M&A Advantage through High Valuations
With elevated equity market capitalizations, Big Tech wields powerful “equity currency” for acquisitions. This allows them to preserve cash for organic growth and R&D and use stock valuations strategically in deal-making. In practice, this means they can issue shares at high multiples to acquire complementary technologies, talent pools or new platforms, often at a lower effective cost than if they relied on cash.
It also provides flexibility: by structuring deals with stock rather than debt, they avoid increasing leverage, maintain balance sheet strength, and still expand strategically. Importantly, equity-financed deals can align incentives with acquired management teams, as they participate in the long-term value creation of the combined entity.
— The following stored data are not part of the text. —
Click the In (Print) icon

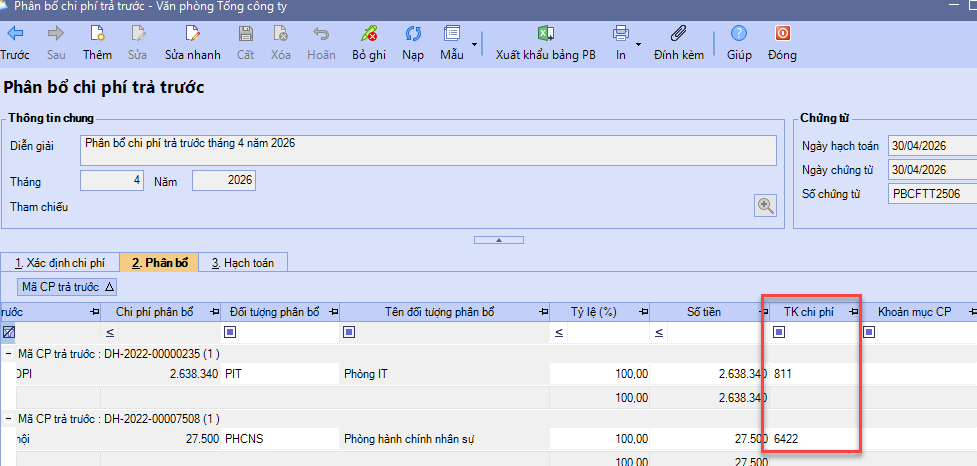click(620, 34)
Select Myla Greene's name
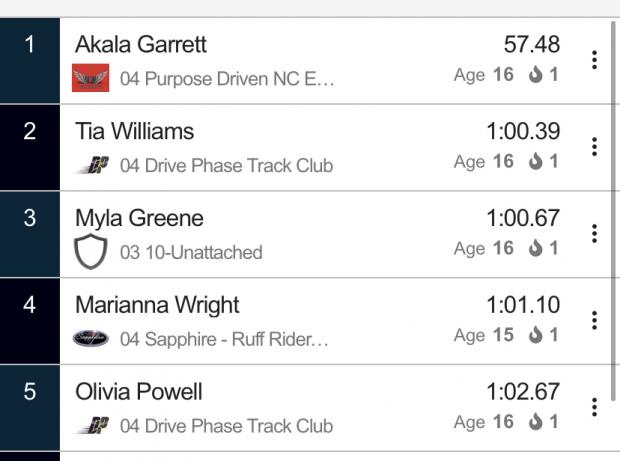 tap(139, 218)
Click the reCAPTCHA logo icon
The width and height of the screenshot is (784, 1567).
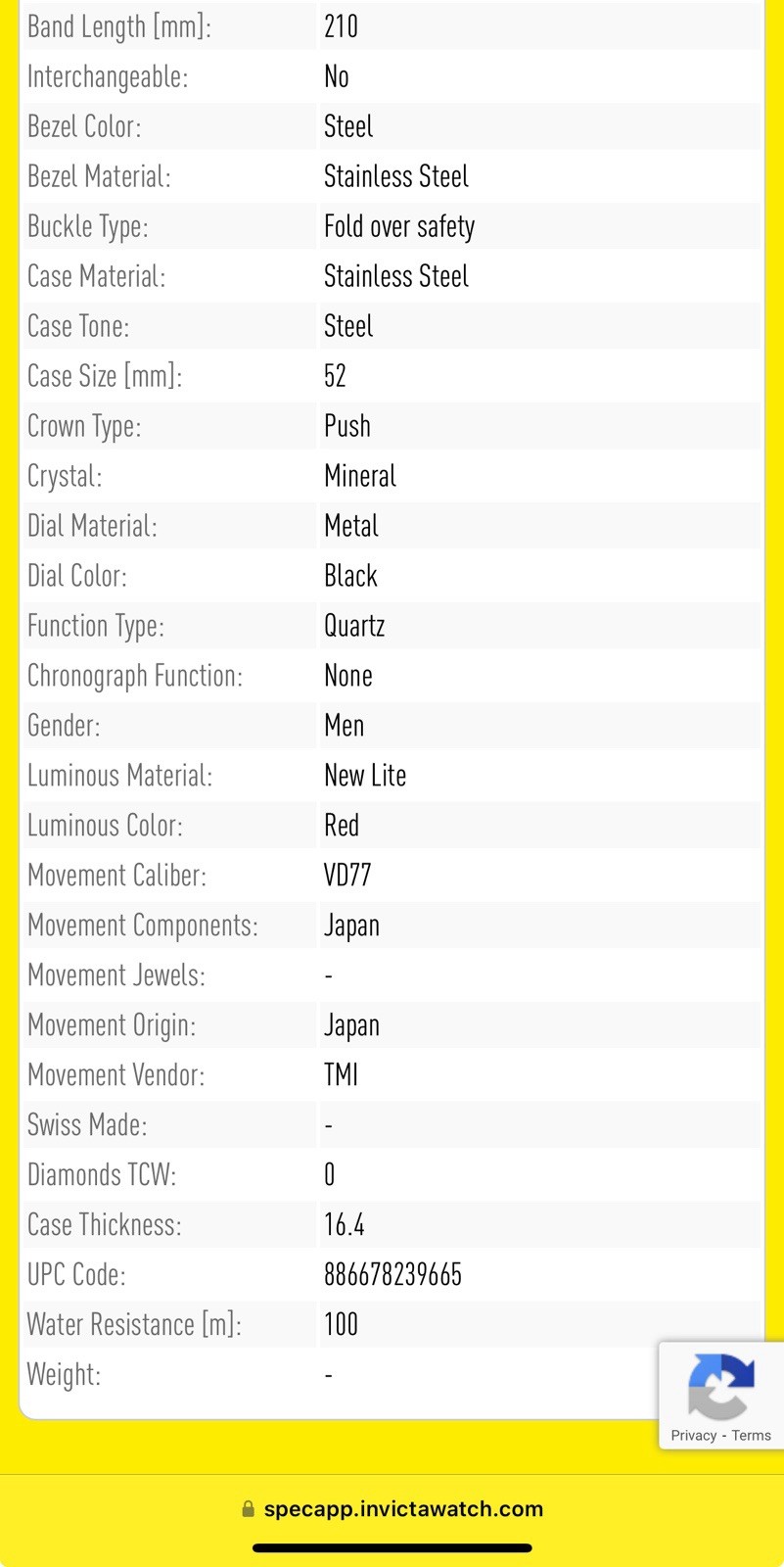(x=721, y=1386)
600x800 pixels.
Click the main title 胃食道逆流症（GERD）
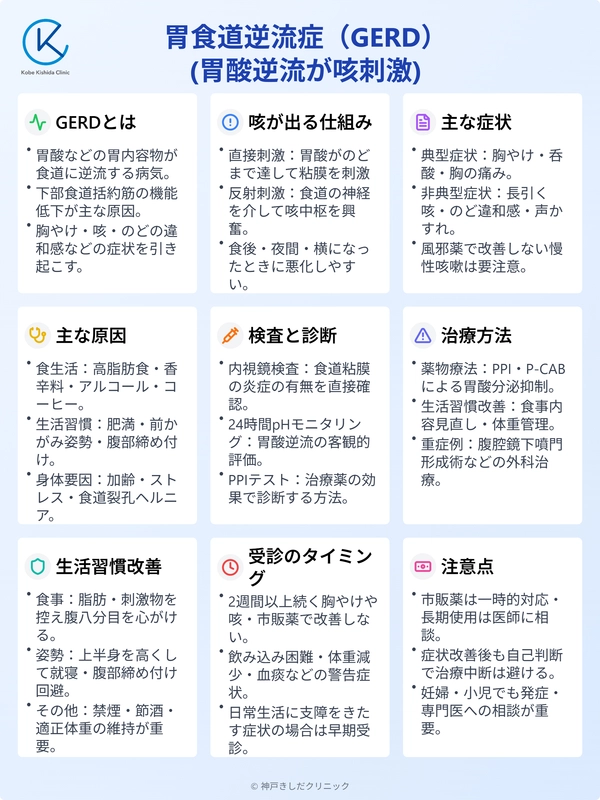(x=300, y=38)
WisdomTree’s U.S. Quality Growth Strategy
The WisdomTree U.S. Quality Growth Index currently holds all the Mag7 stocks, not due to size, but because they meet stringent quality and growth fundamentals. The strategy selects stocks with robust profitability and strong growth metrics, and applies semi-annual rebalancing to ensure continued discipline:
- If a Mag7 company fails to meet criteria, it will be excluded.
- Conversely, other strong quality-growth names are included, ensuring diversification beyond the Mag7.
This systematic, rules-based approach ensures that investors gain exposure to the quality and growth risk premiums that have historically been rewarded in equity markets.
Top 10 Stocks by Weight in WisdomTree U.S. Quality Growth Index


Sources: WisdomTree, FactSet, as of 7/31/25. Subject to change.
Conclusion
The Mag7 remains central to the U.S. Quality Growth Strategy, backed by operational efficiency, leadership in megatrends, massive AI investments and strategic M&A capacity. While valuations are elevated, they appear justified by strong fundamentals and sustained growth prospects.
For long-term investors, the rules-based, quality-focused framework of the WisdomTree U.S. Quality Growth Index provides a disciplined way to capture Mag7 leadership while also systematically rotating into other high-quality growth opportunities, enhancing both resilience and diversification.